Statistical monitoring and reporting
124It is good practice for providers to collect data on their additional consideration processes. This may be to assess whether certain groups of students are over- or under-represented in using the process (for instance, as part of an equality impact assessment), whether there are changes in the types of requests being made, to identify if there are trends or internal cultural issues that need to be tackled (such as students using the system to spread-out difficult assessments) or if there are departments or courses where there are disproportionately high or low numbers of claims. It is good practice for providers to share this data with their student representative bodies, so long as sensitive personal information about individual students is protected.
125If it appears that certain groups of students are not making use of the additional consideration process when they should be, the provider may wish to take steps to address this. Providers may, for instance, work with their student representative bodies to highlight the process to students and to break down barriers preventing its use.

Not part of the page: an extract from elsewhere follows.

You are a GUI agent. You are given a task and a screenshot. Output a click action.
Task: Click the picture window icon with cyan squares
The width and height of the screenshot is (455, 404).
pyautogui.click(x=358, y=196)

CASE STUDY 14: Monitoring use of additional consideration processes and outreach
A provider noticed that it was receiving a disproportionately low number of requests for additional consideration from international students, but a disproportionately high number of academic appeals based on circumstances that could have been disclosed earlier. In many of those cases, the provider could have offered additional support if the students had made use of the additional consideration process at the appropriate time. The provider worked with its student representative body, including its international students’ societies, to make sure students knew about the additional consideration process and to encourage them to disclose any difficulties at an early stage in their studies, so that support could be put in place.